▸ **EXERCICES**
A. D'après le texte sur la vente du cresson, en quelle année M. Cardon eut-il l'idée d'établir des cressonnières factices ?
B. Réécrivez, s'il vous plaît, le passage du texte sur la vente du cresson en commençant à « On apporte un » et en terminant à « qui va commencer. », avec « sonnette » à la place de « cloche ».

▸ **TEXTE DU DOCUMENT**

□ □ □ □ □ □ □

Un peu avant cinq heures du matin, on voit arriver des femmes qui, semblables aux vierges sages dont parle l’Écriture, portent à la main des lumières enfermées dans une lanterne ; elles se réunissent à l’angle de la rue de Rambuteau, sur le trottoir de la rue Pierre Lescot.
On apporte un bureau portatif devant lequel un homme s’installe. On entend faire l’appel des forts ; si l’un d’eux n’est pas arrivé, il est mis à pied pour la journée, c’est-à-dire qu’il est privé de son bénéfice, tout en étant obligé de travailler comme d’habitude. Un coup de cloche résonne en même temps que l’horloge indique cinq heures. C’est la vente du cresson qui va commencer.
Tout le monde est à son poste ; voici le facteur, son commis-écrivain, son crieur, voici l’agent de l’inspecteur du marché, voici l’inspecteur des perceptions municipales. Chacun de ces employés écrit l’objet et le prix de la vente ; il y a donc en toutes circonstances trois documents qu’on peut contrôler l’un par l’autre, et qui font foi lorsqu’il y a contestation. Le cresson, qui entre aujourd’hui pour une part considérable dans l’alimentation parisienne, est d’importation récente. Avant 1810, on ne vendait que du cresson de fontaine, dont la production était forcément très restreinte. En 1810, un ancien officier d’administration qui avait fait les campagnes d’Allemagne, M. Cardon, imagina d’établir à Saint-Léonard, dans la vallée de la Nonette, entre Senlis et Chantilly, des cressonnières factices semblables à celles qu’il avait remarquées à Dresde et à Erfurt. Ce cresson, expédié à Paris, se vendit bien et immédiatement. Un facteur aux légumes intelligent, comprenant de quel intérêt une telle nourriture, saine, fortifiante, peu coûteuse, serait pour les pauvres gens de Paris, stimula de toutes ses forces le zèle des producteurs, auxquels il promit des bénéfices qui ne leur manquèrent pas.

□ □ □ □ □ □ □

▸ **SECTION DES DONNÉES**

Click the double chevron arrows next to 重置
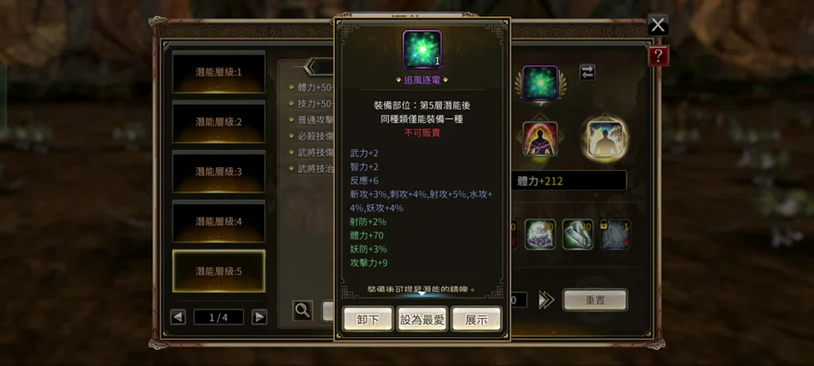The width and height of the screenshot is (814, 366). coord(546,300)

□ □ □ □ □ □ □

▸ **RÉPONSES AUX EXERCICES**
A. En 1810.

B.
On apporte un bureau portatif devant lequel un homme s’installe. On entend faire l’appel des forts ; si l’un d’eux n’est pas arrivé, il est mis à pied pour la journée, c’est-à-dire qu’il est privé de son bénéfice, tout en étant obligé de travailler comme d’habitude. Un coup de sonnette résonne en même temps que l’horloge indique cinq heures. C’est la vente du cresson qui va commencer.